Pyspark and Implicit String/Boolean Conversion

Pyspark and Implicit String/Boolean Conversion

·

2 min read

There was some uncertainty on whether or not the following line actually interprets returns back a dataframe that has the correct value. All testing below conducted with Pyspark 3.1.1:

df = some_dataframe.where(f.col('SomeColumn') == 'true')

If the value of SomeColumn was string datatype, I would expect it to return a dataframe and row matching true. This is indeed the case.

If the value of SomeColumn was boolean datatype, I would expect it to possibly follow the Python interpretation which is any non-null or non-empty string as True otherwise False. This is not the case.

Boolean DataType Column Filter with String

some_dataframe: DataFrame = ss.createDataFrame([
    Row('1', True),
    Row('2', False),
    ], ['ID', 'SomeBooleanColumn']
)

print(some_dataframe.dtypes)

a= some_dataframe.where(f.col('SomeBooleanColumn') == 'true')
a.show()

b = some_dataframe.where(f.col('SomeBooleanColumn') == 'false')
b.show()

Schema

0:('ID', 'string')
9:('SomeBooleanColumn', 'boolean')

Output

+---+-----------------+
| ID|SomeBooleanColumn|
+---+-----------------+
|  1|             true|
+---+-----------------+

+---+-----------------+
| ID|SomeBooleanColumn|
+---+-----------------+
|  2|            false|
+---+-----------------+

Using a string to filter for a boolean datatype column will work.

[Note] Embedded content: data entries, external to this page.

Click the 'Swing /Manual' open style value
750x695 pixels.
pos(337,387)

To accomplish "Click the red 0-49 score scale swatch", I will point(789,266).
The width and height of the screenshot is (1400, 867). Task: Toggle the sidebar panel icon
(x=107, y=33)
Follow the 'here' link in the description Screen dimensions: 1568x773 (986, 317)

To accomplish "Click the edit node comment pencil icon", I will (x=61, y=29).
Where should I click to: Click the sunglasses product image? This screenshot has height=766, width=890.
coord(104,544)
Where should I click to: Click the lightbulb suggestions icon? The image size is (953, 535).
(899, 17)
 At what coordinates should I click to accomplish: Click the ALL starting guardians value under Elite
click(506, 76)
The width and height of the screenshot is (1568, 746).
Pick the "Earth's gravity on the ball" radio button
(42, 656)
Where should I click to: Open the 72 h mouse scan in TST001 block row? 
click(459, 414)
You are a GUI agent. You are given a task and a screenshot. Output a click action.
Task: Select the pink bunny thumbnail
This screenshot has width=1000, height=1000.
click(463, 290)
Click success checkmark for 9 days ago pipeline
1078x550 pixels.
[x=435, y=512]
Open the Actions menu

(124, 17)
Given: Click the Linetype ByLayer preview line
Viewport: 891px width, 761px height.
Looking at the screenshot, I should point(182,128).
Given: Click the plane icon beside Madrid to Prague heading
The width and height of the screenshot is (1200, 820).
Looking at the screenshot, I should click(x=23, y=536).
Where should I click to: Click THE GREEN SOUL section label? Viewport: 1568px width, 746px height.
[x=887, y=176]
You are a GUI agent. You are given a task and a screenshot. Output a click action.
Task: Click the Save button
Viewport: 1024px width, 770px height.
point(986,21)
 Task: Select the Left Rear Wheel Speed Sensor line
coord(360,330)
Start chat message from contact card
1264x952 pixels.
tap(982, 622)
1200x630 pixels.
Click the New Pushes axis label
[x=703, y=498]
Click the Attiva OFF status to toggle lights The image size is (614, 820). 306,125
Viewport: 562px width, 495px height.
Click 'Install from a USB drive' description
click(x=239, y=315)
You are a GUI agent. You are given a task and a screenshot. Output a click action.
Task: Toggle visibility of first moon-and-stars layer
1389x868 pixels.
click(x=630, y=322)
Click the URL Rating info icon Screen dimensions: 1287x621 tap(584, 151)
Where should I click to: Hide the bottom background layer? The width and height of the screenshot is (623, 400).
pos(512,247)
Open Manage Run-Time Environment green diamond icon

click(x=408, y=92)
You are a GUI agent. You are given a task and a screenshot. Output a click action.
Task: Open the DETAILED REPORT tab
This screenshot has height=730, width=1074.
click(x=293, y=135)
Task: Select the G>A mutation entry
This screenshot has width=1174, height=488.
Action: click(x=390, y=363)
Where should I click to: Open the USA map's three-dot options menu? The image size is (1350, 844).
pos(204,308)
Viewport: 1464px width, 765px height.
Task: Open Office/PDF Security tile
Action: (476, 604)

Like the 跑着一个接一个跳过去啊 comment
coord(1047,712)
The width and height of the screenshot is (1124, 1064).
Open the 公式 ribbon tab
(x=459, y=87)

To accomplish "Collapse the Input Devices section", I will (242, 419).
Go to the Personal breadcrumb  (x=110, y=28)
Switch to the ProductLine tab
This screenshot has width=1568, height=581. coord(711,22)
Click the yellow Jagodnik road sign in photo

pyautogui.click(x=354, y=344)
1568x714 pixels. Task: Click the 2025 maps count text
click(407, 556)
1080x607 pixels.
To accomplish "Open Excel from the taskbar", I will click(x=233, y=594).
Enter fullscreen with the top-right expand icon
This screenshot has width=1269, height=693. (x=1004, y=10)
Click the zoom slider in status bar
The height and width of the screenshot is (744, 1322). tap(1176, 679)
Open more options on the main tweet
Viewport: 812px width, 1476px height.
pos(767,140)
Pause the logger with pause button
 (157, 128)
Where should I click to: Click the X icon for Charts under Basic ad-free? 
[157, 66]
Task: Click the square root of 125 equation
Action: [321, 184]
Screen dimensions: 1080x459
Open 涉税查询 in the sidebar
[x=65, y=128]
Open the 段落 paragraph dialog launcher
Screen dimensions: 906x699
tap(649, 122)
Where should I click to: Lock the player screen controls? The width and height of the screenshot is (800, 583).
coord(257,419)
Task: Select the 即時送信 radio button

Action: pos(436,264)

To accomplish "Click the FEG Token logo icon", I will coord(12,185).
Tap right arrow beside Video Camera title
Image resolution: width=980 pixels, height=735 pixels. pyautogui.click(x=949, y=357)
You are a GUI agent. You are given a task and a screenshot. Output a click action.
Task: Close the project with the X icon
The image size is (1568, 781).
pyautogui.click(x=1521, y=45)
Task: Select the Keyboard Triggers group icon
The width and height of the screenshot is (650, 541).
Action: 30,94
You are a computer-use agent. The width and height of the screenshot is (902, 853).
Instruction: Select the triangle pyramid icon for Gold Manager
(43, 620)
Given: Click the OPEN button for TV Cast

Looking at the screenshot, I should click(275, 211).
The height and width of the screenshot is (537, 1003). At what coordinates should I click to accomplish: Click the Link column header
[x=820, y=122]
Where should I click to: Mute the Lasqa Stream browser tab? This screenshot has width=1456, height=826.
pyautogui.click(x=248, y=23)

String DataType Column Filter with Boolean

some_dataframe: DataFrame = ss.createDataFrame([
    Row('1', 'true'),
    Row('2', 'false'),
    ], ['ID', 'SomeStringColumn']
)

print(some_dataframe.dtypes)

a= some_dataframe.where(f.col('SomeStringColumn') == True)
a.show()

b = some_dataframe.where(f.col('SomeStringColumn') == False)
b.show()

Schema

0:('ID', 'string')
9:('SomeStringColumn', 'string')

Output

+---+-----------------+
| ID|SomeBooleanColumn|
+---+-----------------+
|  1|             true|
+---+-----------------+

+---+-----------------+
| ID|SomeBooleanColumn|
+---+-----------------+
|  2|            false|
+---+-----------------+

Using a boolean to filter for a string datatype column will work.

Conclusion

Quick googling didn't provide much around this area and this is easy enough to verify. Pyspark seems flexible with filtering via string or boolean datatypes columns with bool or string.

True == 'True' == 'true'

False == 'False' == 'false'